The need to broaden GDP (or someother measure of national advancement) is clear but what is not so well acknowledge is the self-regulating power that such measures hold over personal, familial and communal behaviours and economic choices. Thus, we not only need a more inclusive and balanced measure of growth, as represented by a reformed GDP, but we also need new regulatory mechanisms for harnessing the self-regulatory power that such national measures unlock. 

Ken Henry points out, “the metrics we use to measure our goals affect the path we take to reach our goals” (Henry, 2010, p. 24).  This means that our indicators of macro-level national progress and growth regulate the micro- and meso-level behaviours we engage in (as individuals, organisations and communities) to pursue those national goals. 

This is where the notion of meta-regulation enters the picture: Regulating the indices we use to achieve national goals is a form of meta-regulation that can potentially guide our economic behaviour towards more sustaining and enriching national goals. Where traditional command-and-control forms of government regulation attempt to directly control organisational and corporate activities through legislated standards, meta-regulation guides the (self-)regulatory process itself. Morgan (2003, p. 490) defines meta-regulation this way: “[Meta-regulation] captures a desire to think reflexively about regulation, such that rather than regulating social and individual action directly, the process of regulation itself becomes regulated.”

Supporting the recommendations of Stiglitz, Sen and Fitoussi and others, the meta-regulation of GDP would involve the deliberate broadening of the indicator to include and integrate measures of social, cultural and environmental well-being. But even more importantly, the lens of meta-regulation provides a means for seeing how our inherent enthusiasm for achieving “growth” can be expressed via more sustainable activities and more enriching goals. 

A root-and-branch solution to climate change will not emerge without the meta-regulation of (inter)national measures of economic advancement. 

This, of course, also means that there will need to be some kind of international co-ordination of such measures.  Whatever the actual constituent elements of those measures will be, the central role of meta-regulation and its co-ordinated governance will need to be acknowledged.     

Meta-regulation provides a new lens for understanding the dynamics involved in our infatuation with GDP and how we might alter it to target more balanced goals.  For example, GDP and its ancillary indicators constitute a dynamic feedback system that we and our organisations use to inform our mindsets, behaviours, goals and intentions.  This is particularly true for international and global issues such as climate change, which cross all kinds of national and jurisdictional boundaries.  Focusing on the meta-regulatory potential offered via indicators such as GDP can unlock organisations’ inherent energies for attaining goals. 

Whereas direct command-and-control regulation enforces standards through imposing sanctions and restrictions, meta-regulatory interventions aimed at improving indices of success tap into our self-generated capacities for change and creativity (Parker 2002). Through regulating the goal of development rather than trying to control behaviour itself, the conditions for self-regulation, self-determination and innovation are supported rather than suppressed.  And so the meta-regulatory task of guiding private and public organisations to achieve certain goals “is premised upon a change in mentalities or culture, rather than on coercion” (Scott 2003, p. 214).

* * * * *

WHAT THIS TASK INVOLVES> Continue the text on GDP and meta-regulation, picking up after its final sentence. The entries that follow are separate material and are unrelated to the text on meta-regulation.

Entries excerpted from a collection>
* * * * *

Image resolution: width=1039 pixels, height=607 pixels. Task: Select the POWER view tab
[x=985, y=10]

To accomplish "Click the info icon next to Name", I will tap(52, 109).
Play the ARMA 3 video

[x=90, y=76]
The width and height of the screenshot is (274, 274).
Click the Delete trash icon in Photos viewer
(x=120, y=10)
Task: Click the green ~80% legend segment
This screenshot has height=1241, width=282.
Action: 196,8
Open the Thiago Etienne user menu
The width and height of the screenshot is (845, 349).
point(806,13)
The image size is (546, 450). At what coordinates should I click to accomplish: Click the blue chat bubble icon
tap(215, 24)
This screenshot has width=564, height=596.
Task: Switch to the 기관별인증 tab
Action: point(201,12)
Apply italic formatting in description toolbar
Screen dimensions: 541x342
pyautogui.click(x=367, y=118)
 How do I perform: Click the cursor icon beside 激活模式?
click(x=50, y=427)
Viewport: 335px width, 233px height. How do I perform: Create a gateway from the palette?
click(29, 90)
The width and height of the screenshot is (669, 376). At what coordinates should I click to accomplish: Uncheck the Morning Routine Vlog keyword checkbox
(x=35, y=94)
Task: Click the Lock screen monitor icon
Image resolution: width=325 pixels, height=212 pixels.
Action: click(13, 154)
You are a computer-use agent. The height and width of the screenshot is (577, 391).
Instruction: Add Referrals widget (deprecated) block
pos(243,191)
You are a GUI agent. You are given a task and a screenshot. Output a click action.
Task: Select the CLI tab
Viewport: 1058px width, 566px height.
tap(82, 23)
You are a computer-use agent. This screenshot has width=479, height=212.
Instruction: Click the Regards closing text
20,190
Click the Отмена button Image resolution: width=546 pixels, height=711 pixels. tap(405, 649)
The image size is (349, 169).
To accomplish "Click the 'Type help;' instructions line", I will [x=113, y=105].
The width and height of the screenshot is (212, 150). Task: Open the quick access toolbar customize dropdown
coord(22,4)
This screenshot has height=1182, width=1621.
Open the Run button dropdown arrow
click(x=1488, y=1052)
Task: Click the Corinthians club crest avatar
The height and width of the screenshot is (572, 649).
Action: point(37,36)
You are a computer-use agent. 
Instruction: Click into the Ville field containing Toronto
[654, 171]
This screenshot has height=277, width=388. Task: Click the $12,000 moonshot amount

* * * * *

OUTPUT OF THE TASK>
If our measures of success, as exemplified in GDP growth, continue to tell us that unlimited production and consumption of goods and services is the great national goal and that we need not bother with the long-term, planetary implications of our economic actions, then the multiple crises that face us in the 21st century will only deepen. In particular the climate change crisis will deepen and, as Naomi Oreskes has pointed out, lead to much greater and more direct regulatory actions of the command and control variety. Such old-style regulations will themselves have many unforeseen impacts on natural environments as well as social conditions. I don’t see that regulatory option ending in anything but unwanted consequences and massive social unrest. On the other hand, meta-regulatory interventions have the potential to capture innate social and psychological forces that use people’s inherent drives for healthy innovation and balanced growth of a more grounded and holistic nature. The meta-regulation of these growth indicators can help us turn a reflexive eye onto the compasses we use to set the direction of our domestic as well as national economies.  The alternative of staying the course with a broken compass is not a sensible option.  


Duncan, J & Gross, AC 1995, Statistics for the 21st century: Proposals for improving statistics for better decision making, Irwin Professional Pub. , Chicago.

Hagerty, MR, Cummins, RA, Ferriss, AL, Land, K, Michalos, AC, Peterson, M, Sharpe, A, Sirgy, J & Vogel, J 2001, ‘Quality of Life Indexes for National Policy: Review and Agenda for Research’, Social Indicators Research, vol. 55, no. 1, pp. 1-96.

Kennedy, RF, Remarks of Robert F. Kennedy at the University of Kansas, March 18, 1968, University of Kansas. Available from: <>. [April 14].

Morgan, B 2003, ‘The Economization of Politics: Meta-Regulation as a Form of Nonjudicial Legality’, Social & Legal Studies, vol. 12, no. 4, pp. 489-523.

Parker, C 2002, The Open Corporation, Cambridge University Press, Melbourne.

Stiglitz, JE, Sen, A & Fitoussi, J 2009, Report by the Commission on the Measurement of Economic Performance and Social Progress, Commission on the Measurement of Economic Performance and Social Progress.

Tandon, S, 17th Sept. 2010, Treasury admits GDP used inappropriately, ABC. Available from: <>.

This is an updated and extended version of an article that first appeared on The Conversation.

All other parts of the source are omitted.